PROBLEM DETAILS: Begin the copy at the line containing "This screenshot has width=433, height=326." and end it at the final line of the material below, reproducing each line exactly, without images.

--- INFORMATION GIVEN Enclosed Below ---

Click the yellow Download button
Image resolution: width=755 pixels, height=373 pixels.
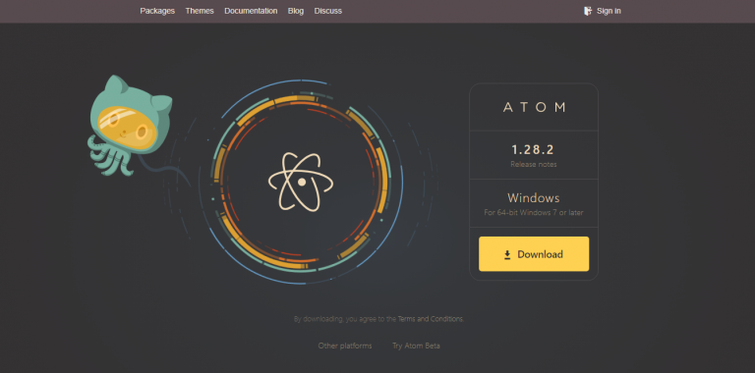point(534,254)
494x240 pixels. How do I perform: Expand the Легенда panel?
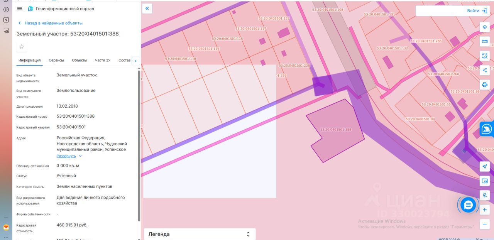(200, 234)

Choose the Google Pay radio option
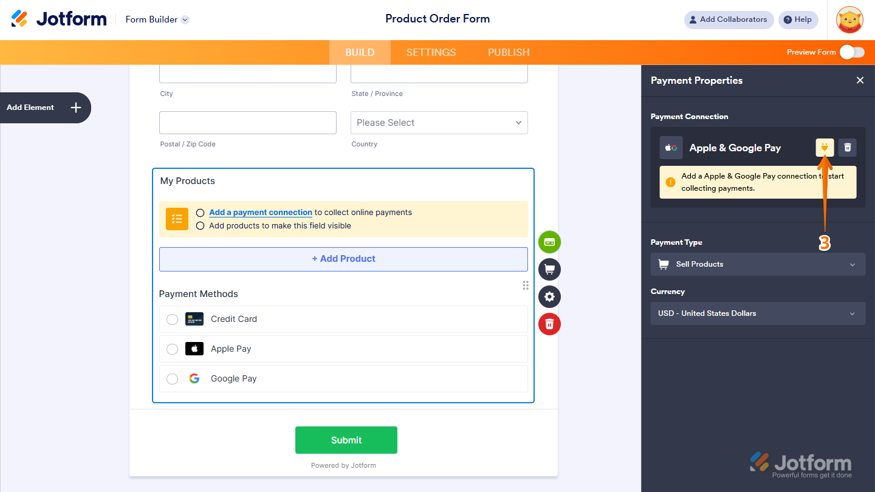pos(173,379)
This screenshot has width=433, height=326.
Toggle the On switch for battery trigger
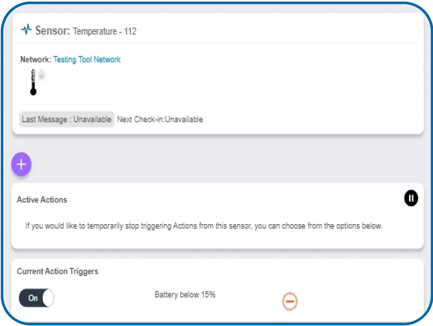click(x=36, y=298)
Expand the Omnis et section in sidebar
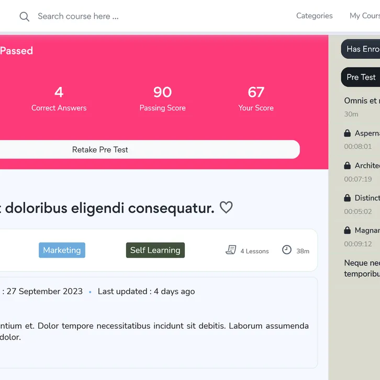 pyautogui.click(x=361, y=100)
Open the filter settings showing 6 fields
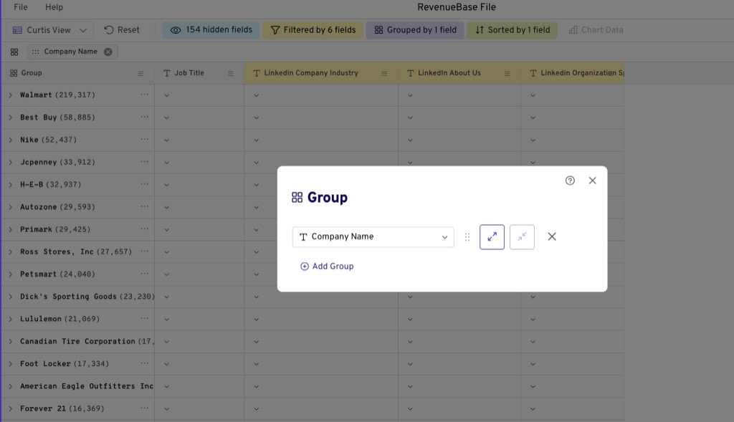 point(313,29)
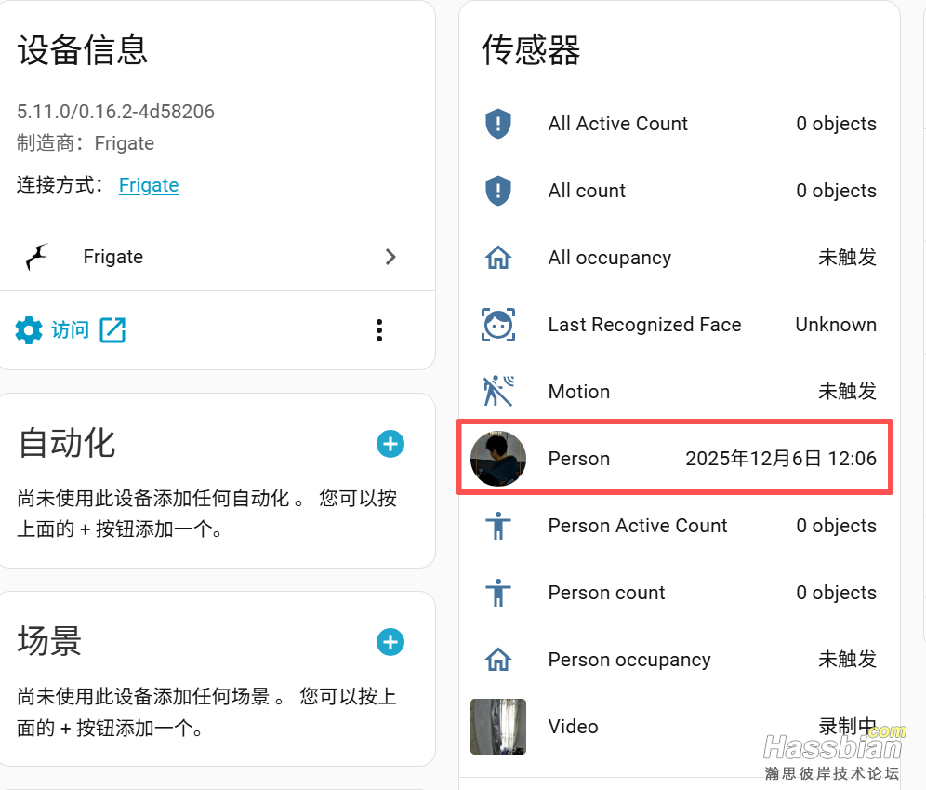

--- End of Enclosed INFORMATION GIVEN ---

SOLUTION TO THE EXERCISE:
This screenshot has width=433, height=326.
Toggle the On switch for battery trigger
click(x=36, y=298)
Expand the Omnis et section in sidebar
 pyautogui.click(x=361, y=100)
Open the filter settings showing 6 fields
 point(313,29)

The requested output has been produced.